• REQUIREMENT:
Check every line below for the word "computer" and show those that hold it.
Top of EXERCISE INPUTS
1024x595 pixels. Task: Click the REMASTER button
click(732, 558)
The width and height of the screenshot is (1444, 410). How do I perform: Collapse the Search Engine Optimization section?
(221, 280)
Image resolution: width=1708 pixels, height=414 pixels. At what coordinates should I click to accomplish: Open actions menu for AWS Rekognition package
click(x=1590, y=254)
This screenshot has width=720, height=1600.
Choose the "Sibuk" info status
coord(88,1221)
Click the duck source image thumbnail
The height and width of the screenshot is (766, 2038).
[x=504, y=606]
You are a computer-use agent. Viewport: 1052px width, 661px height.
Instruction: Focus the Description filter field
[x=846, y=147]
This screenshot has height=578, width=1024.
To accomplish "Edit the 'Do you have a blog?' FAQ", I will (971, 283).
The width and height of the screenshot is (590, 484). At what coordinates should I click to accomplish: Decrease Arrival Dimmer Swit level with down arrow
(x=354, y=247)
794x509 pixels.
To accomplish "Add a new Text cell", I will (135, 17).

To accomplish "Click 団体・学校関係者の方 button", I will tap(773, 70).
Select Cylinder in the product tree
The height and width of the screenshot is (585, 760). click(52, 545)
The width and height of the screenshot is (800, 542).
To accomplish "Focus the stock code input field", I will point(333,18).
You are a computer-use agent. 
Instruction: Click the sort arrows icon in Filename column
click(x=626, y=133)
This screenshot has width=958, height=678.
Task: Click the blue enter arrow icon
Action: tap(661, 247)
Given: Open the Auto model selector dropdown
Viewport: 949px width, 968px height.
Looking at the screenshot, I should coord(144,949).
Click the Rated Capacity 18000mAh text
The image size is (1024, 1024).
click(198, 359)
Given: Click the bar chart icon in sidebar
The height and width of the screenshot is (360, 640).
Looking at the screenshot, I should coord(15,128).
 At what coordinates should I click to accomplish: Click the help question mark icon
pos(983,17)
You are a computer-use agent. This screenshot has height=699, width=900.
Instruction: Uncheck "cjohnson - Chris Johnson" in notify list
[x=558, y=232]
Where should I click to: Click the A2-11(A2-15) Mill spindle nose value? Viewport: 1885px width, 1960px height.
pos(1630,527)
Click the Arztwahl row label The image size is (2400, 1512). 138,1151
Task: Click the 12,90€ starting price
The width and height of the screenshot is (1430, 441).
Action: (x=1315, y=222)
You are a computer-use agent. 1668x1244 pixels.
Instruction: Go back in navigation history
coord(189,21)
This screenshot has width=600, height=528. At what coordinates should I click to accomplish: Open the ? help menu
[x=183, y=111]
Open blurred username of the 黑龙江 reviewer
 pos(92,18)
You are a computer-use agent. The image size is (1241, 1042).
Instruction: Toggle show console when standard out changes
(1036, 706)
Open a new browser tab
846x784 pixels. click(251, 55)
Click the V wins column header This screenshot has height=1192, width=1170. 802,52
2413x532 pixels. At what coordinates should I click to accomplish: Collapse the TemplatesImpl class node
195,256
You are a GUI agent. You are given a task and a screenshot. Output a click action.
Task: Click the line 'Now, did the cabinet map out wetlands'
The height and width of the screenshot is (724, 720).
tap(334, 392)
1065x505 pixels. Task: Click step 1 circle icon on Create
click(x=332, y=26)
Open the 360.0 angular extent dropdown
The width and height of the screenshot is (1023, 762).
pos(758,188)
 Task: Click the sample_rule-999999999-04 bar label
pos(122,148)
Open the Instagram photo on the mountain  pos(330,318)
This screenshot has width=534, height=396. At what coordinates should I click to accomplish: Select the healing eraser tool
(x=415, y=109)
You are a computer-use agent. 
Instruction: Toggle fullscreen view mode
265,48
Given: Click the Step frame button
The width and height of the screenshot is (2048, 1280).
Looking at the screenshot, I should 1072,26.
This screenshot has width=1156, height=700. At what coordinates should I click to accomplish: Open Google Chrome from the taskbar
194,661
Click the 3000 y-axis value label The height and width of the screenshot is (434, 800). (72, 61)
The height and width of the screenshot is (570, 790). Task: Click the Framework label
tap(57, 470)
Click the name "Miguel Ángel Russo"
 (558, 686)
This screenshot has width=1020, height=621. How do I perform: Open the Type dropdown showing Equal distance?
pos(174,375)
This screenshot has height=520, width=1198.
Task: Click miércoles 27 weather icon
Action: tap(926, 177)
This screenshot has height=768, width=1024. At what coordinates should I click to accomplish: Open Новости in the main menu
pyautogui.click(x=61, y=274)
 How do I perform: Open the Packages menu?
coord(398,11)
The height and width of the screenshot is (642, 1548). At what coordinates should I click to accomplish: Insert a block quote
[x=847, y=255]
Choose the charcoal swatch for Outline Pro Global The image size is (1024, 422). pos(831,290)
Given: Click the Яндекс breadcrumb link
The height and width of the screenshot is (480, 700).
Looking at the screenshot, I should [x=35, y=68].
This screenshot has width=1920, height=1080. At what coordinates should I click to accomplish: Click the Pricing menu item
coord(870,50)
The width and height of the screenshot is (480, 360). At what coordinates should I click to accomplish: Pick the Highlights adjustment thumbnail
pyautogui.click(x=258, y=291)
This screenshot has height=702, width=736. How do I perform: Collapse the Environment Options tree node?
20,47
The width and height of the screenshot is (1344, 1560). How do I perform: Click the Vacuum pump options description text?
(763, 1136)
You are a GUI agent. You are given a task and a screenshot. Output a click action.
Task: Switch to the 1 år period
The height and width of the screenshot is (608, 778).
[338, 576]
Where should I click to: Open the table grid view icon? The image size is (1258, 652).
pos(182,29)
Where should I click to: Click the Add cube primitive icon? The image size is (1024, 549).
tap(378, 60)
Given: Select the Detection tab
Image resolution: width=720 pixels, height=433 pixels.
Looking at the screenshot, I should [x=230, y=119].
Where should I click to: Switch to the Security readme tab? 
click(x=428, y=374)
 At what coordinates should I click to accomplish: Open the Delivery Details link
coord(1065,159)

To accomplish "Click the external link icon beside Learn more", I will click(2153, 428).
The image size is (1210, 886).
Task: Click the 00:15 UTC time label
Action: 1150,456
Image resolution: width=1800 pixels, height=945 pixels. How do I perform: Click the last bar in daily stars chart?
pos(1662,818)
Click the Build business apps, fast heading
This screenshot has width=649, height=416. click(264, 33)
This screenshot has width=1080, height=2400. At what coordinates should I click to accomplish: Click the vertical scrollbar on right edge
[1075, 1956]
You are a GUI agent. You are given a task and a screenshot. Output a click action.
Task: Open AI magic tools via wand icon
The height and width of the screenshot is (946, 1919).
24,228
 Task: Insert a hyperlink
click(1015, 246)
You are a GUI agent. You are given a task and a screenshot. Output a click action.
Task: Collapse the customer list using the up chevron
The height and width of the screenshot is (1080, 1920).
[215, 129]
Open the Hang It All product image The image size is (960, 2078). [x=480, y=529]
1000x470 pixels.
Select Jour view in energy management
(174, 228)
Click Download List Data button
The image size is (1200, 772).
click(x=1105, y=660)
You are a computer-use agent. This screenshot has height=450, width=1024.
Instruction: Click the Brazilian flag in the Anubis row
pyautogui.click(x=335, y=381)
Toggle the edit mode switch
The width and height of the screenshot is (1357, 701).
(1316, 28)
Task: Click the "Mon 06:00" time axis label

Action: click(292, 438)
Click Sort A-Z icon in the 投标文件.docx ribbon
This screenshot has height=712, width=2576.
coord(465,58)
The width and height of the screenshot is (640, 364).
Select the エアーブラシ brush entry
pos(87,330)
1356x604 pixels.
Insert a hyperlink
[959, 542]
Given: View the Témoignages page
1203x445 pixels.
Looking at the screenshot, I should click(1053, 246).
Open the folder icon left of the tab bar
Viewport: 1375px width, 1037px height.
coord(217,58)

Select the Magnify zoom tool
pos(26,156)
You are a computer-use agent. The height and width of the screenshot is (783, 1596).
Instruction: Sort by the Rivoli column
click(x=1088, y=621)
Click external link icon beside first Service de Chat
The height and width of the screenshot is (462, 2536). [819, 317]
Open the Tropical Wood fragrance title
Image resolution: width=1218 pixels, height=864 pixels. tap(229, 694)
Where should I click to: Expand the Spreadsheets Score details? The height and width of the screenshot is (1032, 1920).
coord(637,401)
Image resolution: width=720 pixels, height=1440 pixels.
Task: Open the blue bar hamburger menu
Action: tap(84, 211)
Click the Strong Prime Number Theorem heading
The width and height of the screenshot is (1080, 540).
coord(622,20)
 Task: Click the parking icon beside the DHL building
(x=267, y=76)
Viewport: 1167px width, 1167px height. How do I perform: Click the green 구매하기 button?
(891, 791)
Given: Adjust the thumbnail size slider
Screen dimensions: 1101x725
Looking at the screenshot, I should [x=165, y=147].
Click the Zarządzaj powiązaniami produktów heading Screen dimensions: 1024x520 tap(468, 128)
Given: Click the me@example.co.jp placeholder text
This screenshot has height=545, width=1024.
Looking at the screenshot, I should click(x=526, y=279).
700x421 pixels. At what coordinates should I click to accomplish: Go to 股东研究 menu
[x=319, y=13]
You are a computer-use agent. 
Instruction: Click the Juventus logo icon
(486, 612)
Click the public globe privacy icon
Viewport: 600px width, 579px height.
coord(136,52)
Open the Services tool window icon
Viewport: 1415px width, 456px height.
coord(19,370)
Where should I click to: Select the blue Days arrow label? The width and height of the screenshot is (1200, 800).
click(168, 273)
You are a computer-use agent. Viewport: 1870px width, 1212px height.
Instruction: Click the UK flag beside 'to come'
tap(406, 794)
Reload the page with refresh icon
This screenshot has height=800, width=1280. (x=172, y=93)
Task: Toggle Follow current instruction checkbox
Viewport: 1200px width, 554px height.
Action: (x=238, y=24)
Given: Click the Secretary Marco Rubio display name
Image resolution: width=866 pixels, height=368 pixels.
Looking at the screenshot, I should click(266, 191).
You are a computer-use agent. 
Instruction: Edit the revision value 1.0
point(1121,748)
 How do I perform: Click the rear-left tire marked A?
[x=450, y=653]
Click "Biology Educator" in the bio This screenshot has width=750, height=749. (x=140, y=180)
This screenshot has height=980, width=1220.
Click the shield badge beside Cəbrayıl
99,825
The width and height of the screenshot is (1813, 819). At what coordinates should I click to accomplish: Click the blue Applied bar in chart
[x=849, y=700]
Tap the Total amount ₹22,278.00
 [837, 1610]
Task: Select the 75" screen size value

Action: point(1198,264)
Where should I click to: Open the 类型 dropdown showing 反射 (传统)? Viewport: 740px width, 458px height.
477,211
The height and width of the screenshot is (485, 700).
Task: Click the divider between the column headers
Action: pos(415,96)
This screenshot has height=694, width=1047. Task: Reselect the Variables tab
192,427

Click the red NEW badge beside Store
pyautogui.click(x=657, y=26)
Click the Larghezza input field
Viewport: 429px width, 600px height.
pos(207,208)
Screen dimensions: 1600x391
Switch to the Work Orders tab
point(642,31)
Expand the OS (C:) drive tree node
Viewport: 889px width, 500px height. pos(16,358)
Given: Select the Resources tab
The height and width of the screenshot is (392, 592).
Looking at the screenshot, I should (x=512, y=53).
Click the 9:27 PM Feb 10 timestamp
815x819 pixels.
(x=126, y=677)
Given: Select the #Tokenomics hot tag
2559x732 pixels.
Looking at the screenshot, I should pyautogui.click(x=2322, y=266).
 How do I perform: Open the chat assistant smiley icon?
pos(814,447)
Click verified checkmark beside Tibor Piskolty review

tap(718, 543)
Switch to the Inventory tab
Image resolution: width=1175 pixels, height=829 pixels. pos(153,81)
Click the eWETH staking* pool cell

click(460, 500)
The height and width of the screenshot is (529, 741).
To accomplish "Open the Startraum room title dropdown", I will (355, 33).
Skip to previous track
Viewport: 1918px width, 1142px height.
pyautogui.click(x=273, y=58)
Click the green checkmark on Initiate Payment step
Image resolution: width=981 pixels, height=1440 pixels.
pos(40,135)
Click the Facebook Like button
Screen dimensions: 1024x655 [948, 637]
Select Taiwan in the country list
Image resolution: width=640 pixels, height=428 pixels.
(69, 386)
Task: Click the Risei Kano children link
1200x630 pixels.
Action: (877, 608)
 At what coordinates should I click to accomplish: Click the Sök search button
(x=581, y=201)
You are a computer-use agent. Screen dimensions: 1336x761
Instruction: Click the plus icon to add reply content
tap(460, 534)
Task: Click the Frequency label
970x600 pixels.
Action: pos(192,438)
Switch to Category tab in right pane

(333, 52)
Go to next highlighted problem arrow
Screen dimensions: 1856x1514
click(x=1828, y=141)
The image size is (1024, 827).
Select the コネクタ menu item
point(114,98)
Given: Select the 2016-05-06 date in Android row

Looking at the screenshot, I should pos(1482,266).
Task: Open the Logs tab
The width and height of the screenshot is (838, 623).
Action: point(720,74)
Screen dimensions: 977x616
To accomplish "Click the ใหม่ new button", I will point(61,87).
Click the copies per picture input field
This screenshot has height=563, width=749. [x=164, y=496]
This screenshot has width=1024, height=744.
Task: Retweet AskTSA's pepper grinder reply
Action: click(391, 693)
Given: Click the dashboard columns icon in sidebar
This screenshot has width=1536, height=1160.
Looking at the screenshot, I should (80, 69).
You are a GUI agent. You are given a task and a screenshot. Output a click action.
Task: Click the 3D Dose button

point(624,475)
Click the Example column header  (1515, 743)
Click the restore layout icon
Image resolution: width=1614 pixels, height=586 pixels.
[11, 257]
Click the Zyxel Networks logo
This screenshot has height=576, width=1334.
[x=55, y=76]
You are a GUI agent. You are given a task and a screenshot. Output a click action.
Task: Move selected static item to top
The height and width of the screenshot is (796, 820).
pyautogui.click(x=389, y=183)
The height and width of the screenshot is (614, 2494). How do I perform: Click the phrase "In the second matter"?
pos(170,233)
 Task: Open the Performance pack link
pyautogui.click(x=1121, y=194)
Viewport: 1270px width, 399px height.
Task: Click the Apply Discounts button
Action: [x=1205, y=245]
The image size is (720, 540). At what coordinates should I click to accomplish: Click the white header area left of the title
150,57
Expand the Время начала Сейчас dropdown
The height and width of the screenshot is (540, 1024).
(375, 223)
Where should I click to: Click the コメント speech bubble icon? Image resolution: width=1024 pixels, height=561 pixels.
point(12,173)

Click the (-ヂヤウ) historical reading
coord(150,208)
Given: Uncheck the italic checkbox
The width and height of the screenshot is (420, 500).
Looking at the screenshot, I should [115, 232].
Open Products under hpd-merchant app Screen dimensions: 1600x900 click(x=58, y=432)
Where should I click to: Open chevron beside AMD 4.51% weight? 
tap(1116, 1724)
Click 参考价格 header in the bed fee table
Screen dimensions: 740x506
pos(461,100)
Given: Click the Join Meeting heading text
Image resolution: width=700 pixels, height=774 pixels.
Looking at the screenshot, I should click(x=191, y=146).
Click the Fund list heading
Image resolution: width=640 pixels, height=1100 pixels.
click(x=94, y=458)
Bottom of EXERCISE INPUTS
• WRITTEN ANSWER:
You are a computer-use agent. Viewport: 1052px width, 661px height.
You are a computer-use agent. 
You are a computer-use agent. This screenshot has height=699, width=900.
You are a computer-use agent. 1668x1244 pixels.
You are a computer-use agent. The image size is (1241, 1042).
You are a computer-use agent. 
You are a computer-use agent. This screenshot has height=450, width=1024.
You are a computer-use agent. The height and width of the screenshot is (783, 1596).
You are a computer-use agent. 
You are a computer-use agent. Viewport: 1870px width, 1212px height.
You are a computer-use agent. 
You are a computer-use agent. Screen dimensions: 1336x761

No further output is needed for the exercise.